1. Can I use the same MIDI pitch for two drums? Ex: have pitch 48 be both snare buzz on the center line with a funny notehead and a snare buzz on the bottom line with a normal notehead (obviously hypothetical in this case).

2. Can I define one drum to playback multiple MIDI pitches? Ex: have a single note that would trigger *ALL* the bass drums to play at once?


Comments

I'm not sure about #1, but I would try it and see if it works.

#2 is not possible - that would have to be done in the soundfont. In fact it's one of the changes on my todo list.

None will work. Drumset is an array indexed by pitch. For each pitch it defines a notehead, a line, a voice, a name, a stem direction and a shortcut.
I don't understand the need (but I'm a drummer, using a drumset, and not a marching band member)

1. A drummer will make a different sound if notes are different, so why we should be able to assign the same sound to different notehead/line.
2. Idem. It seems illogical from a physical point of view. A strike on a drum will play a single sound and should be represented by a single note. If the drummer should hit different drums then the sheet music should have one notehead per drum.

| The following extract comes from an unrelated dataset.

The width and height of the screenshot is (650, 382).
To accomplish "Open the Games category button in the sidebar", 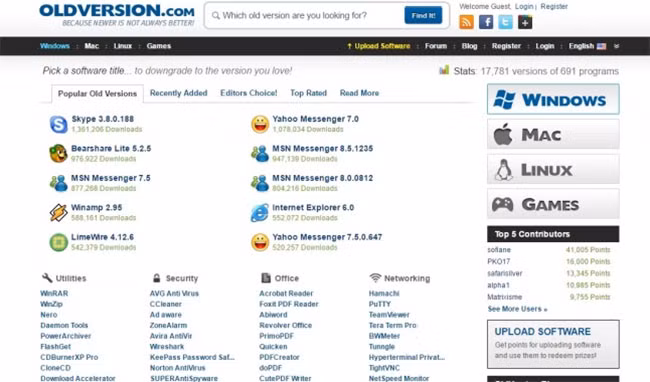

To me, there are only two things missing:
1. the ability to associate a symbol to place on top of the notehead (for example open hi hat is often notated with a x notehead and a o on top of it)
2. More noteheads. (Guide to Standardized drumset notation by Norman Weinberg recommend to use a notehead with \ on it for rimshot for example)

In reply to by [DELETED] 5

Here's some of my thoughts:

U-1. You'd want to assign the same sound to different noteheads/lines to work around general MIDI limitations (or soundfont issues, etc…) so you have a placeholder in playback rather than have an unused pitch and no playback at all . Best drumset example I can think of at 3AM is imagine having a normal stick and a nylon tip stick and you want to specify whether you're hitting the ride cymbal with the nylon or wood tip. For playback, it would be best to use the same sound for both, with the understanding that the notes would sound different when played by a real human.
U-2. I agree that this is probably a very unlikely scenario for set playing and probably will only be a common occurrence in a marching bassline or a drum synth. I could imagine a scenario where an orchestral or band composer wants to use a single symbol to signal that the entire section hits something in unison, rather than have a tall stack of notes.

M-1. Absolutely agree, especially with your example.
M-2. I'd also add that we need some way to shove a "Z" on the stem of the note for buzz rolls. IIRC, even Finale didn't do this, but it's how I've always seen buzz rolls notated.

Another use that combines the idea for additional noteheads and using two definitions in a drumset sharing a sound are ghost notes. There's no reason to clutter the soundfont with separate ghost note samples when you really just need to define a ghost note as the same note, but really quiet.

Finally (and a bit unrelated), know of any way to make playback of flams, drags, and 3-stroke ruffs nicer? Flams are a bit too spaced apart and drags and ruffs are all over the place in their playback, depending on the duration of the main note.